Get a taller toilet: Often our elders have a hard time getting up from low seats. Given that, the bathroom poses a huge problem. They are alone, exposed and it's often in tight quarters. A taller toilet enables them to more easily raise up from a seated position, installation of a grab bar to pull with their arms can help even further. Other options like a "riser" - a plastic toilet shaped device that fits over the toilet - are possible but these are hard to clean which creates another set of issues. Don't get a toilet that's too tall or they can't get on it in the first place.

Bathroom hand holds
: Install grab bars near the toilet, shower or tub. If you notice that they hold on to a towel rod to walk across the bathroom, ensure that it is securely fastened to a stud in the wall; don't trust the little 1/2" screws that come with the towel bars. After we noticed that the towel bar was loose, we replaced it with a real grab bar; it does double duty for towels and to steady Mom.

That's it for now - I have many other tricks and I'll share those as time permits.

My reason for blogging? It's personal....

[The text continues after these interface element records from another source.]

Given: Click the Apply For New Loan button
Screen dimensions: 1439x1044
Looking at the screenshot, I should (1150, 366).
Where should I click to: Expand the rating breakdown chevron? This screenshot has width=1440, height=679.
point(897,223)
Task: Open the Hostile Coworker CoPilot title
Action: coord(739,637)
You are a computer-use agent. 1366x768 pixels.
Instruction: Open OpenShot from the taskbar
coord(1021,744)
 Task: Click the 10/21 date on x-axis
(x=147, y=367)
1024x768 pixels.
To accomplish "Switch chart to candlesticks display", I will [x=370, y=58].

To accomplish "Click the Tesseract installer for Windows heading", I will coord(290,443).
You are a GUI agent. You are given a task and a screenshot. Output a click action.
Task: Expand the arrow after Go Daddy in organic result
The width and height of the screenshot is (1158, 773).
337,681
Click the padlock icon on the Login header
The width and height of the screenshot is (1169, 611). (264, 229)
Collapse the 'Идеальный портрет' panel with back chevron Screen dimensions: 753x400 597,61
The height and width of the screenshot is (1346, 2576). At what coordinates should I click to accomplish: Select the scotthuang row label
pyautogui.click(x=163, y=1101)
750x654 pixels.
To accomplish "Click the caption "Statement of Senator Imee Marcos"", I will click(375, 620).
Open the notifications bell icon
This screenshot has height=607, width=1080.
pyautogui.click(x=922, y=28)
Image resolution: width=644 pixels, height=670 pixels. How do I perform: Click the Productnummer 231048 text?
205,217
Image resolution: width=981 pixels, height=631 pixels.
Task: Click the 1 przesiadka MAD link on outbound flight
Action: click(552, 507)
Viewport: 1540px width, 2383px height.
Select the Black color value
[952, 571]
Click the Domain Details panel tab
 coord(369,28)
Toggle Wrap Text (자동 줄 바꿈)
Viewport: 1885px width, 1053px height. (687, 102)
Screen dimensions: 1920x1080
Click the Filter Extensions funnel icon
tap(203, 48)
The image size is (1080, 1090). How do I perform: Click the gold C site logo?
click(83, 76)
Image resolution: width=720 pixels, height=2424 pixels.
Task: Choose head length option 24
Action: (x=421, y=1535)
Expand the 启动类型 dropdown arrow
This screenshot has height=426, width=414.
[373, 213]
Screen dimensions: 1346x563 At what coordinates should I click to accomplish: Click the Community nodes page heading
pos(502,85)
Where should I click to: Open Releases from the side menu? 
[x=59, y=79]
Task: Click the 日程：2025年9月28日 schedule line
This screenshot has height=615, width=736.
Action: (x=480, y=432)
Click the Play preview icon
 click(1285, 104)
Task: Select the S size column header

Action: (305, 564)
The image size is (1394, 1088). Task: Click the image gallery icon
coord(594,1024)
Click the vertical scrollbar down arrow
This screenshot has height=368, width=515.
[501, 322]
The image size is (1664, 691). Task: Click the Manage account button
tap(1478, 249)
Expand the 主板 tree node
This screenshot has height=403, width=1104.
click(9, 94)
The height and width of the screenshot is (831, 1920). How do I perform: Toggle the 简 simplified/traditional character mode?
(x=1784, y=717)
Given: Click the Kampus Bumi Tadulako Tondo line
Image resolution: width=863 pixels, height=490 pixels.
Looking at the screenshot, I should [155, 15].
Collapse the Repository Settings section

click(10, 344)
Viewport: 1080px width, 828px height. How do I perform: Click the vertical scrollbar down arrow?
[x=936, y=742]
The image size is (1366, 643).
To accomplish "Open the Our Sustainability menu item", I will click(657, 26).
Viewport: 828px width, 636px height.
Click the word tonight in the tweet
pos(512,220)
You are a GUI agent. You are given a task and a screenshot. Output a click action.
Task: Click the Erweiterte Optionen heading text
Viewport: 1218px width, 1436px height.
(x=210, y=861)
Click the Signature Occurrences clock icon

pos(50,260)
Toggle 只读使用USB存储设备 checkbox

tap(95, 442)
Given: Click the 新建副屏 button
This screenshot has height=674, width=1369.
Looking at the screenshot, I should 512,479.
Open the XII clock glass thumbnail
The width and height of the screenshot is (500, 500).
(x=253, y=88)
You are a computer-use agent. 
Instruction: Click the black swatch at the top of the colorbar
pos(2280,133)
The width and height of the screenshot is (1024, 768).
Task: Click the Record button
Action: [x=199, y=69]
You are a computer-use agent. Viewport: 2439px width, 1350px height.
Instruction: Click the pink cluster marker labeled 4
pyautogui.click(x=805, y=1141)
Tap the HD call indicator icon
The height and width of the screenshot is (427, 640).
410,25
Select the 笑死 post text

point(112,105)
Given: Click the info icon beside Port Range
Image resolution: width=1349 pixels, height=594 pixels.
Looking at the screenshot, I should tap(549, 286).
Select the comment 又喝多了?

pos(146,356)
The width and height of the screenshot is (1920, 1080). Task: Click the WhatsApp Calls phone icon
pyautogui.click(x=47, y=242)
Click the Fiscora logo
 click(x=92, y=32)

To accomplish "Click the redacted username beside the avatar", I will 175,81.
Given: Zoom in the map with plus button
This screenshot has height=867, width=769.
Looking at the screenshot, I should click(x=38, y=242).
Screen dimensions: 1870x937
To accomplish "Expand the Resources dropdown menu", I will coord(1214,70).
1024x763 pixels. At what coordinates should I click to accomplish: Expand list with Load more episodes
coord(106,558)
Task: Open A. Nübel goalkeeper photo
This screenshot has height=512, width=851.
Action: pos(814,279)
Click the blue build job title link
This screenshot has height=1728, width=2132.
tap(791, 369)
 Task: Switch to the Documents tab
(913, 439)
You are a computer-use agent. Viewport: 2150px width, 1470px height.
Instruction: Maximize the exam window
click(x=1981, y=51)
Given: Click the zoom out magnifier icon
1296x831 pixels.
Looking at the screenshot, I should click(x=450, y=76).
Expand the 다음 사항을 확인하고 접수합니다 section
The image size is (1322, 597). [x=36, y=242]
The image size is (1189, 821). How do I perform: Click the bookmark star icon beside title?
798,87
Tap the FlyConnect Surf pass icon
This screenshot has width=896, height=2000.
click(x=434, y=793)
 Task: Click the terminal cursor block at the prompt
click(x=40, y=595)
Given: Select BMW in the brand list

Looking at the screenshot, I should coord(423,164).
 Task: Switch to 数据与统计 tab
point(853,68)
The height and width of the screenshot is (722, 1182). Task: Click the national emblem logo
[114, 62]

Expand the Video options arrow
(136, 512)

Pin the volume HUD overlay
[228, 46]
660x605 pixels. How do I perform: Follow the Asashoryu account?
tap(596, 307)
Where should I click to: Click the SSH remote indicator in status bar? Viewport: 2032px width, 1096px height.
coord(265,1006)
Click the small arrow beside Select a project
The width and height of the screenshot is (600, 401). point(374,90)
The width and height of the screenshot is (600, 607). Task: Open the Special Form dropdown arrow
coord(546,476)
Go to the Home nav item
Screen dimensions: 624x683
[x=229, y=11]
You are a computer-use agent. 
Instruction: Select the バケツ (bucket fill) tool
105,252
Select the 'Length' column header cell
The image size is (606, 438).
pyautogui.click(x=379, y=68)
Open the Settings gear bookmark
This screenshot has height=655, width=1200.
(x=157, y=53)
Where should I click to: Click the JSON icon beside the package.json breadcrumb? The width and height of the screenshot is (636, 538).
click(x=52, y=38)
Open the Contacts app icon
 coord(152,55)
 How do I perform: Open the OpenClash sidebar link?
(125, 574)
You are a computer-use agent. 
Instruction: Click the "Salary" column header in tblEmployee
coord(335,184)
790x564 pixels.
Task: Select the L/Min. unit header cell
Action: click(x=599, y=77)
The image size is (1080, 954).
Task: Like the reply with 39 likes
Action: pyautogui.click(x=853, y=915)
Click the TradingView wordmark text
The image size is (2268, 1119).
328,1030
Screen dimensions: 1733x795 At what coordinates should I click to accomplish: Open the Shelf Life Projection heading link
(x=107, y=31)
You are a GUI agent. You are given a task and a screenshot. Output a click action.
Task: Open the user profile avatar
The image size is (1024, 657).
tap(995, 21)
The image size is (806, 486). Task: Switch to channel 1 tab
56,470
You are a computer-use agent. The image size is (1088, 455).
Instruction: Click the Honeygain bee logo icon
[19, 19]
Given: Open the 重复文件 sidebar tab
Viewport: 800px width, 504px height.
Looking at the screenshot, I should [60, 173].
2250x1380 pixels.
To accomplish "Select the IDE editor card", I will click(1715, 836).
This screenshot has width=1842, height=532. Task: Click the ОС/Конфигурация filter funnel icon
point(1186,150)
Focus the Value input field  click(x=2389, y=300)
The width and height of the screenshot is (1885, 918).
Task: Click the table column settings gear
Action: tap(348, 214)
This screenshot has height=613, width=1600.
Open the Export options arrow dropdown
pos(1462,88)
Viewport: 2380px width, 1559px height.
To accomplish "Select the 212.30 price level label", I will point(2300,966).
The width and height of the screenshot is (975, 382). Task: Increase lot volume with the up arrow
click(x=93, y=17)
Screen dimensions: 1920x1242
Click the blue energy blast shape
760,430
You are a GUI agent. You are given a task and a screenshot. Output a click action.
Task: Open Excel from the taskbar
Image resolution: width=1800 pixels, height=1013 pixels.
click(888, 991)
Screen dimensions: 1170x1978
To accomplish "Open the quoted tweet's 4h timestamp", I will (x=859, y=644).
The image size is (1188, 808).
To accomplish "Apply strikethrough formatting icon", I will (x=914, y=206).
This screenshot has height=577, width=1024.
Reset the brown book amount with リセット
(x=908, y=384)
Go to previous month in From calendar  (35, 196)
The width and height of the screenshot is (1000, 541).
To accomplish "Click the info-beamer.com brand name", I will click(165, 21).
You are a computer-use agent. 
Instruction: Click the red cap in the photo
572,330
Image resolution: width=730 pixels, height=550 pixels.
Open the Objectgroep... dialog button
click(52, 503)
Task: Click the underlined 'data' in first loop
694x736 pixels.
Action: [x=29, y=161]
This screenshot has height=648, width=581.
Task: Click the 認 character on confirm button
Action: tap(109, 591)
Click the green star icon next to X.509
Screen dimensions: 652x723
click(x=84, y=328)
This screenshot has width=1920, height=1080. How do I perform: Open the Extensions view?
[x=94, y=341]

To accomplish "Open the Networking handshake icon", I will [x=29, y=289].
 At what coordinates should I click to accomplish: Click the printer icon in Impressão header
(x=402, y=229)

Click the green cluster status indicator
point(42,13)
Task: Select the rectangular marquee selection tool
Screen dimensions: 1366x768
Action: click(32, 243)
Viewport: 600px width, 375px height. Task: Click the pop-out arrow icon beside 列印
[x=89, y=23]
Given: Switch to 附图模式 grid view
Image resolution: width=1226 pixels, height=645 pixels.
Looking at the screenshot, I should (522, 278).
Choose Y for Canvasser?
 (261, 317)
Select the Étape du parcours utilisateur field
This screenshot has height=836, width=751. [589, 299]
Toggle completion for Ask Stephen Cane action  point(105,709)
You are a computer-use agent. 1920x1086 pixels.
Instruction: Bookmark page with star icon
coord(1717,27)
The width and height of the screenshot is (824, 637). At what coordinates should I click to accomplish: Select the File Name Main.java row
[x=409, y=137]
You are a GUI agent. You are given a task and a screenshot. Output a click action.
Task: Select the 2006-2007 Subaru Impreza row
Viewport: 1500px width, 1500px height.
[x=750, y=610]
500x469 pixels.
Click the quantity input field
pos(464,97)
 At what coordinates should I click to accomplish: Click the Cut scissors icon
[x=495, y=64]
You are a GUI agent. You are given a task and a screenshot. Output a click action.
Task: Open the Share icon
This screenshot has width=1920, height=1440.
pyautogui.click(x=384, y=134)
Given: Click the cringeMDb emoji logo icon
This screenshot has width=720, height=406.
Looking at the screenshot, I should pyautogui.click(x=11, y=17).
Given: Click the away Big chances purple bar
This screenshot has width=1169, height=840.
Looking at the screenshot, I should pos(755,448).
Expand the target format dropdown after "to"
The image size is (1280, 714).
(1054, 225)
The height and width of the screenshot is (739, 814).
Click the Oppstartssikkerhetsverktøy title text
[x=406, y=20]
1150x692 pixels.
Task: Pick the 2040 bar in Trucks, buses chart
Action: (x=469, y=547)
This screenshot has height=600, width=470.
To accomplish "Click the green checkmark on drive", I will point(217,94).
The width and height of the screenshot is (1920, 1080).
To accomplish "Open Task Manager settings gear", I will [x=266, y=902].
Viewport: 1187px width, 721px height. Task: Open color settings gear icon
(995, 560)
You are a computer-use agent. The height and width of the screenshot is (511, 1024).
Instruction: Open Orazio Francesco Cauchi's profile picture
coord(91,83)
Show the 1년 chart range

I didn't want to blog. I have little time to write on a regular basis. So why do it? Because I can not easily find this type of information in a format that helps me; I assume others are in the same boat.

What do I want: I want some practical ideas to make my Mom's environment safer and easier for her. I need ideas on where to look for assistance for her. I want to know if my feelings are normal and what others are feeling as they go through the same things. By blogging I hope to create a space where others can learn from my experiences and where we can share ideas and insights about helping elderly parents in a way that maintains their dignity and retains a sense of loving family.

Some back ground on me and my situation:
  • I'm a 47 married woman, born in 1962 to parents who were in their early 40's.
  • I have no kids but am close to my family - nieces, nephews, brothers, cousins.
  • Our family is greatly influenced by our Italian background. We were raised with a sense of obligation to family; something that is both a blessing and a curse.
  • As youngest, the only girl and definitely the most reliable, I always knew helping my parents would fall to me.
  • My father died 13 years ago at age 76 from cancer and Mom was his primary care giver.
  • Mom is now 88, epileptic, slow and stiff from advancing arthritis but sharp in mind and spirit.
  • She has no other health issues like diabetes that cause problems for her.
  • She lives in her own home, with modifications, but it is clear she must move soon.
I hope readers will find helpful ideas in these posts and that you will add comments about similar experiences so that others may benefit from your wisdom.